» **Problem description**: Excluding every picture, print exactly the lines from the one containing "Screen dimensions: 1590x920" through the end of the material below, both ends included.

» **Supplied data**:
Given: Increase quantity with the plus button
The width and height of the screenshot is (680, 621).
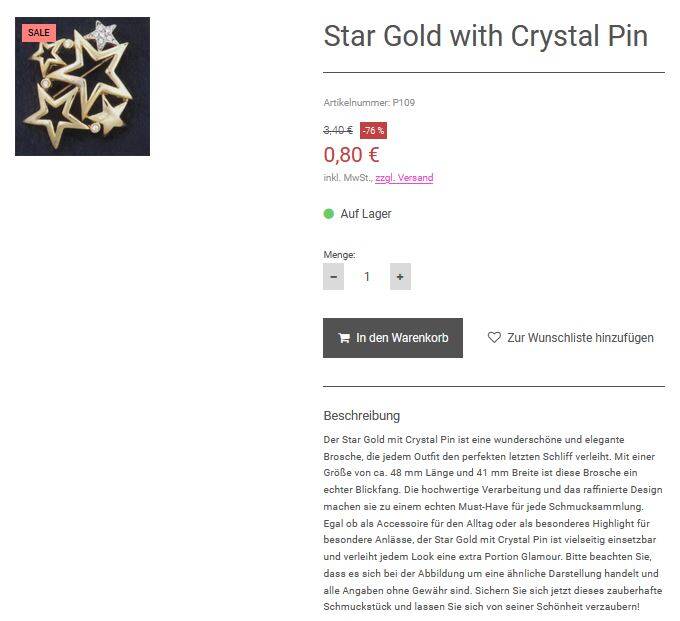Looking at the screenshot, I should 400,276.
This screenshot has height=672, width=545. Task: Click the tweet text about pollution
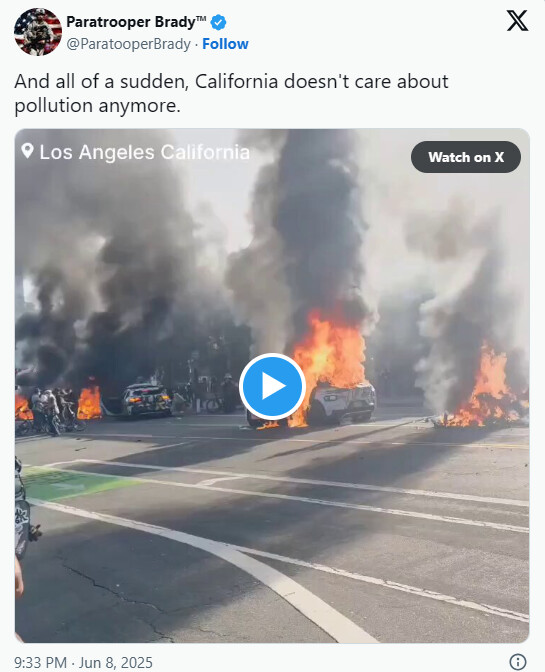click(x=231, y=93)
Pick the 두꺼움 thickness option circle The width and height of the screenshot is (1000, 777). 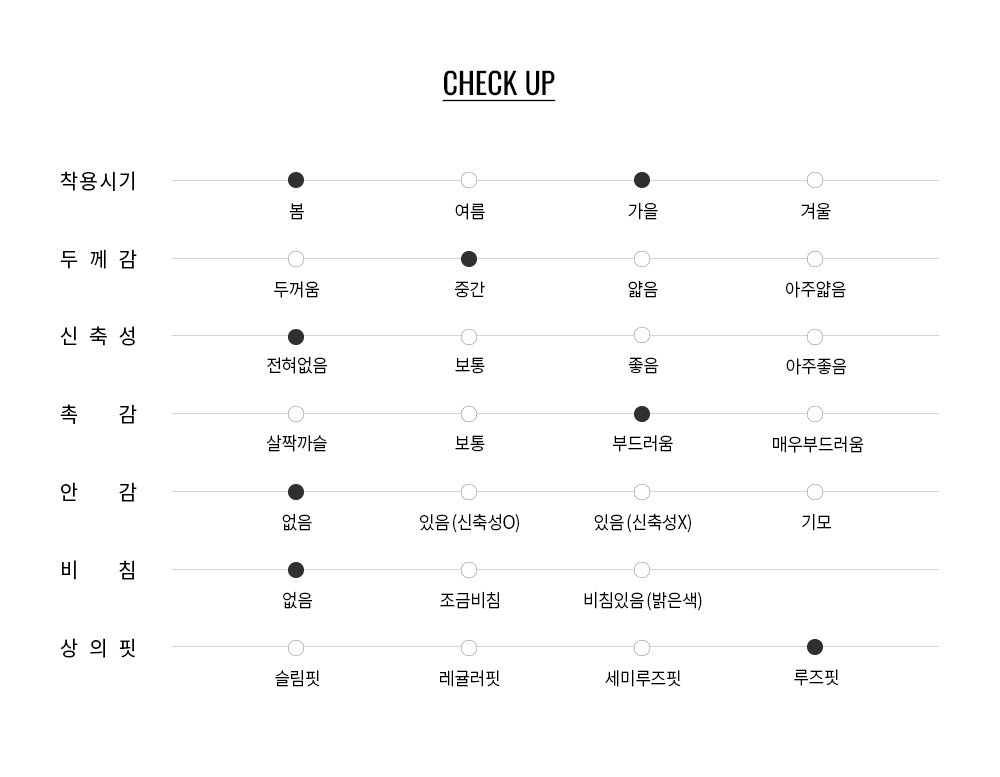coord(296,259)
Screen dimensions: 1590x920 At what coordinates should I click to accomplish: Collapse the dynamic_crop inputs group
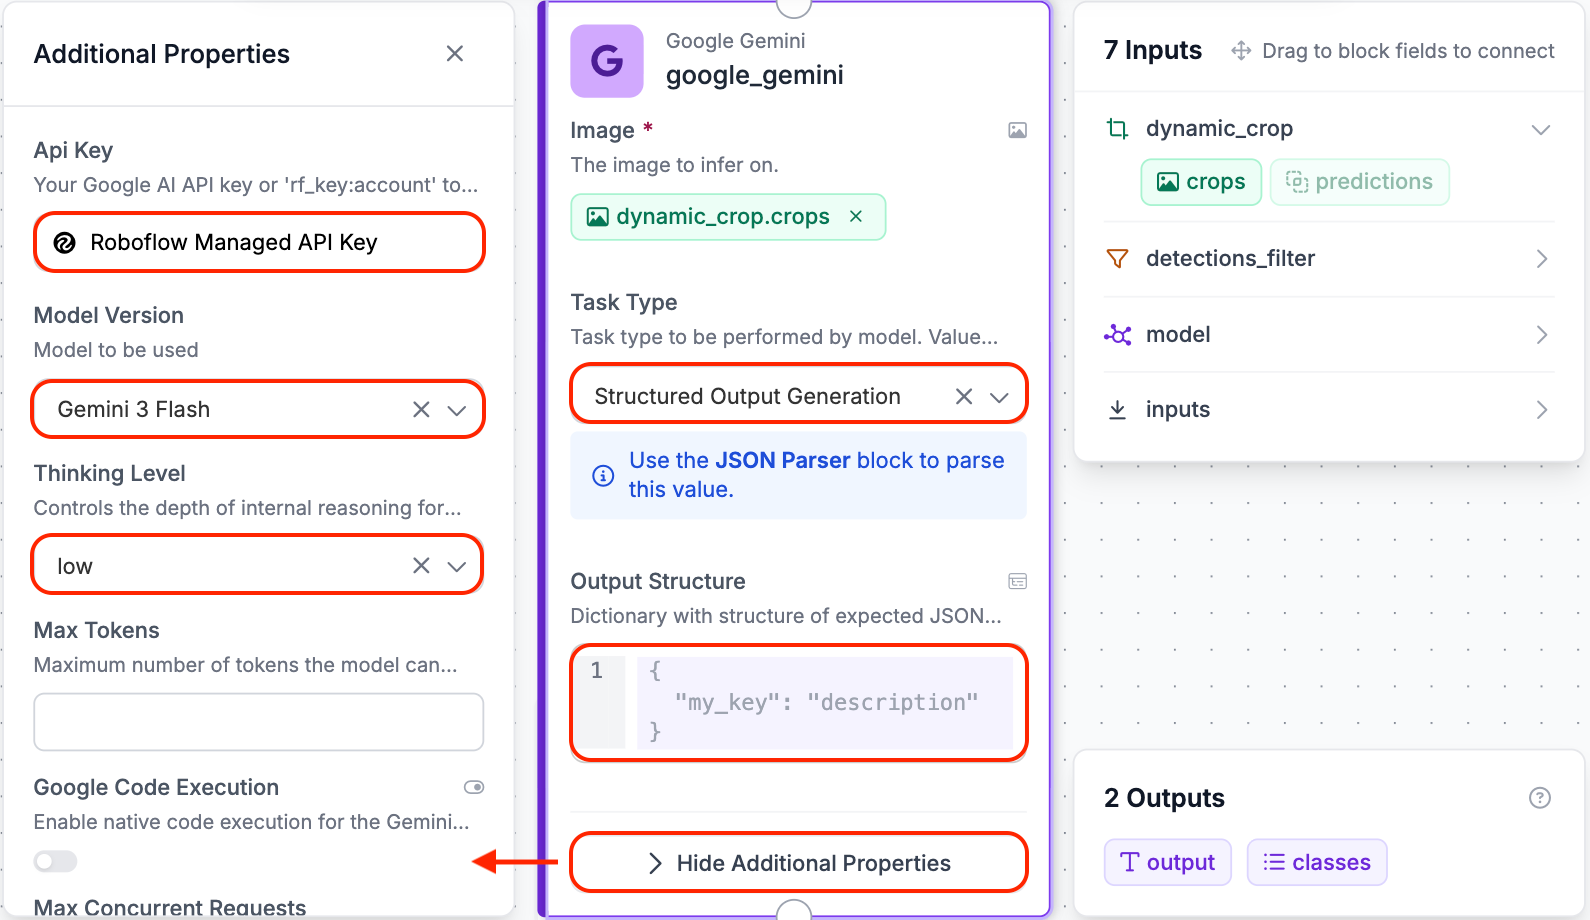1541,129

» **Solution to this task**:
Screen dimensions: 1590x920 At what coordinates should I click to accomplish: Collapse the dynamic_crop inputs group
1541,129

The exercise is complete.